VA Loans and VA Related Repairs
Have you been discouraged from a VA loan because of potential repairs? EEK!! This may be a red flag – you should never be discouraged from using the benefit you earned with your service! The vast majority of the VA loans we close do NOT require repairs! But let’s discuss what happens if there are health or safety repairs required.
VA Loan Basics
The VA loan is a fantastic option for service men and women who qualify. It is available to veterans, active-duty service members and eligible spouses. The program is designed to help those who serve or have served in the military buy homes. There are tons of benefits, including no down payment, no PMI, interest rates that are typically lower than conventional financing, and some more lenient credit requirements, all of which make home-buying more accessible and affordable.
Many Veterans still choose to do a VA loan even when they have 20% or more down payment. Why? Because the interest rate is typically LOWER than a regular Conventional loan! Not all lenders will tell you that, so it’s important to use an active VA lender, like Residential Mortgage Network!
VA loans, and other government loans such as Rural Development and FHA loans, have Minimum Property Requirements (MPRs) that are based on health and safety guidelines. Homes should meet these MPRs to be eligible. The VA loan requires an appraisal process to be done on the home by an approved appraiser. Please note: an appraisal is NOT a home inspection, but the appraiser will look to make sure the home meets the MPRs. An appraiser is at a home about 20 minutes while a home inspector is there over two hours. Most of the appraiser’s time is spent doing research for comparable sales when they get back to the office.
What makes us so knowledgeable about VA loans? We have been offering them since 1987 (when the company was founded) and we underwrite them in-house. If a buyer, Realtor, or appraiser has any program questions or MPR questions, they know they can call us and we will have answers since we know the program inside and out! Some lenders broker these loans out through another institution, which makes it hard to get a straight answer, or they are so large that their centralized underwriting desk may give an answer that will vary from underwriter to underwriter, making it less reliable. Our team researches together and shares answers so we are all on the same page with program or MPR questions.

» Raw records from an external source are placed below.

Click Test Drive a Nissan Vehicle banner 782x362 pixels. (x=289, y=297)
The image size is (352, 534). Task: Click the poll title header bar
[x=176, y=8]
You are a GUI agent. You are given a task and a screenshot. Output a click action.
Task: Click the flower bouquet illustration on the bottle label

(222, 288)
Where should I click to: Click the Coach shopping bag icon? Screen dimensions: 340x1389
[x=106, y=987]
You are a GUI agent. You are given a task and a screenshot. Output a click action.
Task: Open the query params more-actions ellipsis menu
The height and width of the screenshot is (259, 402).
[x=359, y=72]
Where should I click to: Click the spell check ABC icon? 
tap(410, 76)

There are a few things a VA loan borrower and their Realtor can look for while searching for a home:
- Chipped and peeling paint on an older home
- A roof in decent condition – typically at least 2 years of life remaining (appraiser does not complete a roof inspection OR go on the roof – they simply note if they see shingles curling and a qualified inspector makes the determination)
- Handrails should be installed on staircases or steps that are more than 18 inches tall
- The hot water heater must have a relief valve installed within 6 inches of the floor
- There should not be any exposed or loose electrical wires in the home
- The property should provide positive drainage away from the dwelling
Those aren’t too scary, are they?! And the best part about working with a lender like RMN is that we are happy to discuss any concerns up front, before you even make or accept an offer! If we don’t know the answer we will contact one of our trusted appraisers! Not all lenders are willing or able to do this – one more reason why working with a local, experienced VA lender is key to a smooth transaction!
What If the Home Doesn’t Meet the Requirements?
If repairs are required, they will be outlined in a report the appraiser provides after the appraisal is complete. The borrower is typically responsible for paying the necessary repairs as a condition for obtaining the loan. Weather permitting, the repairs are required to be done prior to closing. If an escrow is required, we need a bid for the repair item and 1.5 times the bid amount is held in an account until the work is complete.
Can The Borrower Negotiate This?
The borrower and the seller can enter into a negotiation process for the repairs as a part of the purchase agreement after the appraisal. In some cases, the seller may agree to pay for certain repairs or provide a credit to the buyer at closing to cover the cost of those repairs themselves.
Can a Seller Make Repairs Before the Purchase Agreement?
Occasionally a seller will know about issues in their home that will prevent it from meeting MPRs before an appraisal even happens, and could make those changes in order to make the home more appealing to eligible borrowers.
Overall, homes typically do NOT need any repairs to qualify for a VA loan, and you can use this as a helpful guide of what to look for to avoid repairs. The key is to have a clear understanding of the VA’s requirements and that can come from working with experienced lenders (like us) – we’ve been offering this program since 1987! We can guide you through it every step of the way!